Morì di otite a soli quattro anni «Un antibiotico l’avrebbe salvata»
I consulenti del pm: «Superficiale e poco accorta la condotta della pediatra»
Aveva solo quattro anni, Nicole. Il suo cuore si è arreso in rianimazione pediatrica al Civile all’alba del 5 aprile scorso, a causa di un ascesso cerebellare scaturito da un’otite trascurata. E dopo un calvario di oltre un mese, nel quale mamma Alessandra e papà Mattia, che vivono a Gottolengo, l’hanno più volte sottoposto a una serie di visite: dalla pediatra e in pronto soccorso. «Mi fa male», diceva sempre lei, toccandosi l’orecchio e il collo.

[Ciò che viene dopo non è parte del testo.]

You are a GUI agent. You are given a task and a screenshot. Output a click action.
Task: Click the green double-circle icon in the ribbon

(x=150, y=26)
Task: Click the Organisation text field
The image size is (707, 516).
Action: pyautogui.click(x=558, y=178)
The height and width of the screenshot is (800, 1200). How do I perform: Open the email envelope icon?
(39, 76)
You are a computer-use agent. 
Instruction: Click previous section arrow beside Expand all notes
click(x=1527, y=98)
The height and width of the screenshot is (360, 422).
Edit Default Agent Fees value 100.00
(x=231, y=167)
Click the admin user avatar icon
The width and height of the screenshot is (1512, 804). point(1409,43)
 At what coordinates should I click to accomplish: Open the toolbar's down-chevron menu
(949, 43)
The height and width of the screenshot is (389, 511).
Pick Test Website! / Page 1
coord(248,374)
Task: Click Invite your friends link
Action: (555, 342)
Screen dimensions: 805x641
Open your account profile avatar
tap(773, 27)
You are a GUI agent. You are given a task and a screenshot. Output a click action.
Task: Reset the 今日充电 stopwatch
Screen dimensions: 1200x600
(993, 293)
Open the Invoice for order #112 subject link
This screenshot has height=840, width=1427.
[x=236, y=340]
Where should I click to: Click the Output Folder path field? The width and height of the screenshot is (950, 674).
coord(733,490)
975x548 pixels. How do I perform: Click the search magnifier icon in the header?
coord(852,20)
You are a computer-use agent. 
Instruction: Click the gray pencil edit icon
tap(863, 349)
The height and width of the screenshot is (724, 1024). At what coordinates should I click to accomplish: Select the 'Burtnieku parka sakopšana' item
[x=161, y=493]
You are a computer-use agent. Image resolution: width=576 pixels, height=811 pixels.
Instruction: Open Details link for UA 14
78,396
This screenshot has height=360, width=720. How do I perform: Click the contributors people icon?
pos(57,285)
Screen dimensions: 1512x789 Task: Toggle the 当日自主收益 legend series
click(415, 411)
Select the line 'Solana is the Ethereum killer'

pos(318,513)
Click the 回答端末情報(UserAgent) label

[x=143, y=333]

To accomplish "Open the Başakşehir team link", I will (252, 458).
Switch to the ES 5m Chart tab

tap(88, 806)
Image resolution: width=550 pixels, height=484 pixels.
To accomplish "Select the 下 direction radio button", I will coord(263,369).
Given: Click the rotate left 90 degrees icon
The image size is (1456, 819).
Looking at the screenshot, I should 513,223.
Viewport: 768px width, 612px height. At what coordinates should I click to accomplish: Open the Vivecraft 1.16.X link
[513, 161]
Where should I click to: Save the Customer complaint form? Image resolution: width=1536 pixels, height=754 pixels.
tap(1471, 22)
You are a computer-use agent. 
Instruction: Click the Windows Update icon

Quasi cinque mesi dopo, hanno depositato la loro relazione lunga 54 pagine i consulenti incaricati dal pm Claudia Moregola, che nel registro degli indagati ha iscritto 15 persone tra medici e sanitari i quali si presero cura della bimba: in studio, all’ospedale di Manerbio, in Poliambulanza e infine al Civile. Una conclusione su tutte: bastava un antibiotico, per salvare la vita della bambina. Testuale: «L’eventuale somministrazione puntuale dell’antibioticoterapia a partire dal 16 marzo avrebbe evitato, con elevata probabilità logica e scientifica, il netto aggravamento clinico e la consequenziale morte della piccola Nicole Zacco». Quello è il giorno in cui a visitarla (di nuovo) fu la pediatra di famiglia. Che in questa drammatica vicenda avrebbe giocato un ruolo fondamentale. «Superficiale e poco accorta» la sua condotta per il professor Francesco Ventura e la dottoressa Antonella Palmieri, che lavorano al Gaslini di Genova, tale da determinare «uno scorretto inquadramento clinico e uno sproporzionato ritardo diagnostico-terapeutico, il quale abbatteva pesantemente le probabilità di sopravvivenza della bambina». Perché «a fronte della persistente sintomatologia per oltre dieci giorni, avrebbe dovuto impostare una terapia antibiotica e richiedere una visita specialistica». Da qui, «rilevanti» sono definiti «i profili di critica» alla sua condotta: «Un comune antibatterico avrebbe implicato un repentino abbattimento della carica batterica e una ripresa clinica».
I medici del pronto soccorso di Manerbio (il primo dove fu portata la piccola nei giorni successivi) si limitarono invece «a una valutazione obiettiva approssimativa e superficiale», ma considerando che Nicole sarebbe morta 48 ore dopo al Civile, «appare plausibile sostenere che l’ascesso cerebrale con otomastoidite fosse già in atto al momento della visita». A fronte «del quadro clinico insidioso e protratto appariva doveroso e necessario eseguire esami e tampone per : una diagnosi più tempestiva». «Assolutamente categorico» impostare una immediata terapia antibiotica. Ma non avrebbe cambiato l’epilogo, nè i tempi. «L’inadeguata e negligente condotta medica non è sufficiente a supportare un nesso causale con il decesso della piccola». Scarse, a quel punto, le possibilità di regressione dell’infezione.
In Poliambulanza Nicole fu portata sabato 31 marzo, due ore prima di arrivare al Civile: «I medici si limitavano a un mero esame obiettivo senza prospettare alcun accertamento nè trattamento terapeutico nonostante l’anamnesi»: una condotta «inadeguata», tuttavia «si può affermare che anche la somministrazione di un antibiotico non avrebbe evitato il decesso della paziente». Non in quella fase ormai così avanzata.
Nulla da eccepire, invece, sul comportamento dei medici del Civile, dove la bimba è stata ricoverata, sottoposta a esami e operata: «Non sussistono colpe derivanti da imprudenza, imperizia o negligenza». Aveva solo quattro anni. E i suoi genitori, assistiti dall’avvocato Walter Ventura, aspettano di capire chi ha sbagliato. Gli indagati potranno presentare le proprie osservazioni alla consulenza della procura.